Kota Gaza, Jalur Gaza – Di tengah sisa-sisa Stadion Palestina di Kota Gaza, Ali Tafesh mengejar bola sambil bertumpu pada kruknya, saling mengoper bola dengan rekan setimnya dari Gaza Al-Irada – semangat Gaza – sebuah klub sepak bola yang anggotanya adalah pemain amputasi.
Stadion ini sangat jauh dari arena megah yang akan menjadi tuan rumah Piala Dunia 2026 di Amerika Utara yang dimulai pada hari Kamis. Namun bagi Ali dan rekan setimnya, stadion ini adalah salah satu ruang olahraga terakhir yang masih bisa digunakan di Gaza akibat perang genosida Israel, yang telah menewaskan hampir 73.000 warga Palestina.
Para pemain menjadikan sepak bola sebagai sarana bertahan hidup, lebih dari sekadar olahraga. Mereka berusaha merebut kembali serpihan kehidupan masa lalu mereka di tengah berbulan-bulan kehilangan, luka-luka, dan kehancuran yang meluas.
Empat tahun lalu, Ali yang kini berusia 24 tahun, sedang menonton Piala Dunia di Qatar bersama teman-temannya di sebuah kafe di Gaza, dikelilingi oleh suasana meriah yang masih ia ingat dengan jelas.
Namun kini, dunia sedang bersiap untuk edisi baru turnamen tersebut, sementara ia termasuk di antara ribuan penyintas perang yang kehilangan anggota badan, termasuk ratusan atlet.
“[Pada tahun 2022] Semua orang mendukung sebuah tim, dan suasananya sangat indah,” kata Ali kepada Al Jazeera. “Hari ini, situasi di Gaza sangat sulit. Kami bisa terkena pemboman dan kematian kapan saja.”
Pada bulan Februari 2024, beberapa bulan setelah perang Israel dimulai, rumah keluarganya di lingkungan Zeitoun di timur Kota Gaza diserang, menewaskan ibu dan saudara laki-lakinya, sementara dokter terpaksa mengamputasi salah satu kakinya.
Setelah berbulan-bulan menjalani perawatan yang menyakitkan dan penyesuaian diri dengan disabilitasnya, Ali mengetahui tentang Gaza Al-Irada melalui teman-teman yang sebelumnya telah menjalani amputasi. Sebelumnya ia adalah seorang pelari cepat, berpartisipasi dalam kejuaraan lokal, lulusan hukum itu mencari jalur olahraga lain.
“Setelah kaki saya diamputasi, saya kehilangan harapan hidup. Saya dulu seorang juara. Saya punya medali… Teman-teman saya yang bermain dengan Gaza Al-Irada datang mengunjungi saya.

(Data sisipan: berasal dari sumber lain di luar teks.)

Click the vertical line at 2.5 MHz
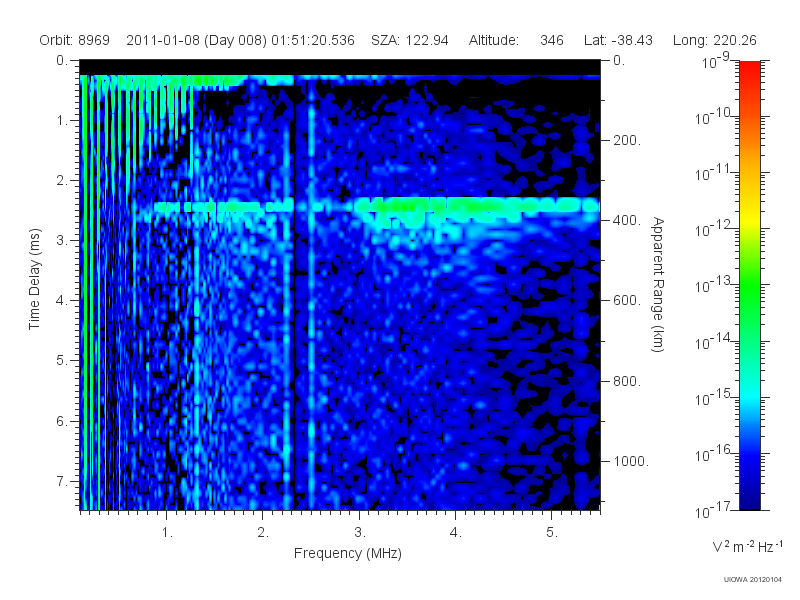 [311, 293]
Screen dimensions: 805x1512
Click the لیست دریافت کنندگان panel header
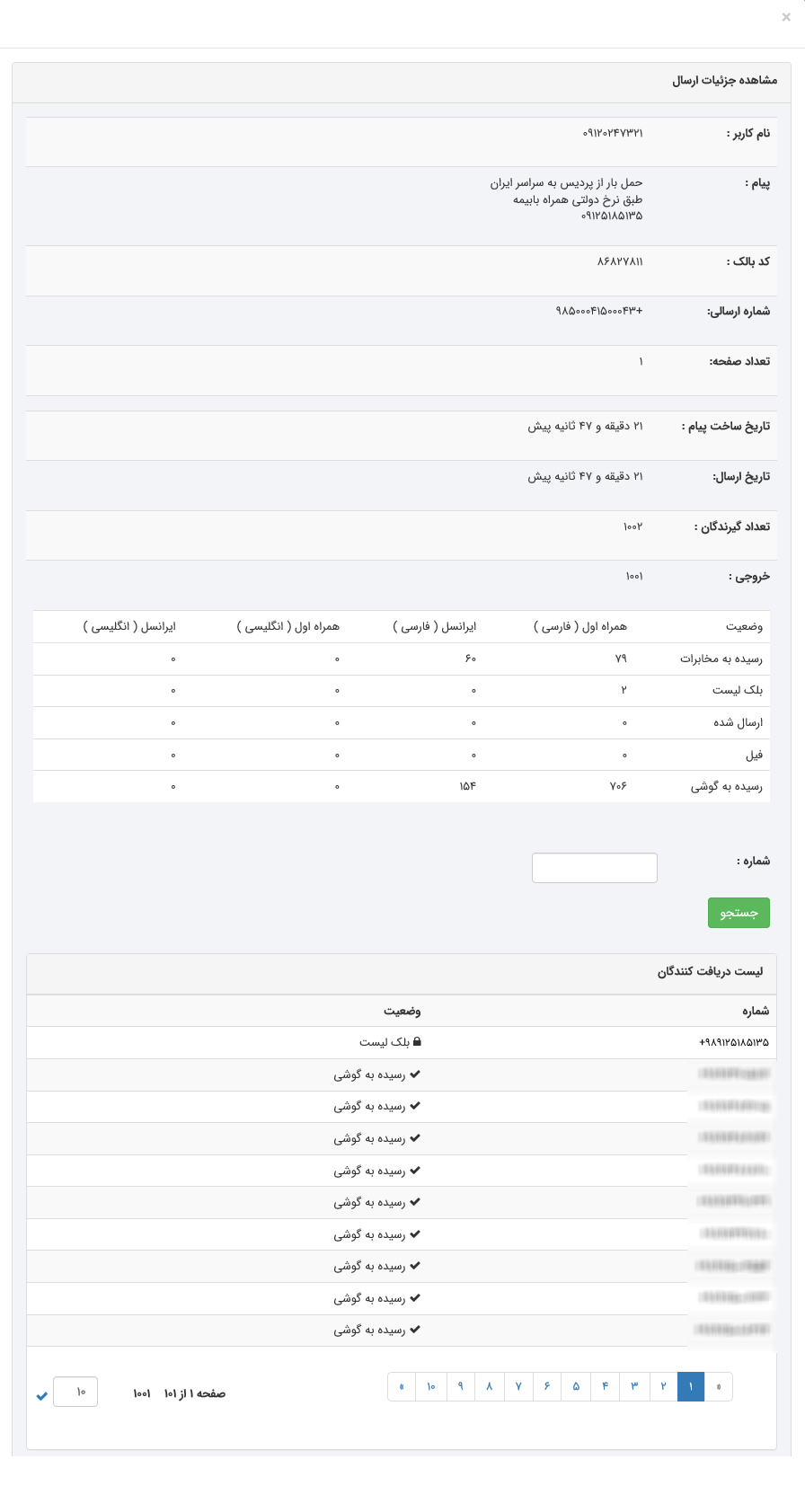point(710,972)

Saya bertanya apakah saya bisa bergabung dengan mereka, dan mereka menyambut saya,” kata Ali, yang mulai bermain sekitar enam bulan lalu.
Sekarang, saat fokus dunia beralih untuk menonton para pemain sepak bola terbaik bertanding di Kanada, Meksiko, dan Amerika Serikat, Ali merasa bahwa Gaza berada di dunia yang paralel – terputus bukan hanya oleh perang tetapi juga oleh ketiadaan kebutuhan dan infrastruktur olahraga dasar.
“Tidak ada transportasi. Saya harus berjalan lebih dari dua jam dengan kruk saya untuk mencapai lapangan. Tidak ada kruk, tidak ada sepatu olahraga, dan banyak perlengkapan keselamatan penting yang tidak tersedia,” tambahnya.
“Kami bermain dengan sangat sedikit yang tersedia dan berusaha membangun kembali sepak bola dengan cara-cara sederhana kami.”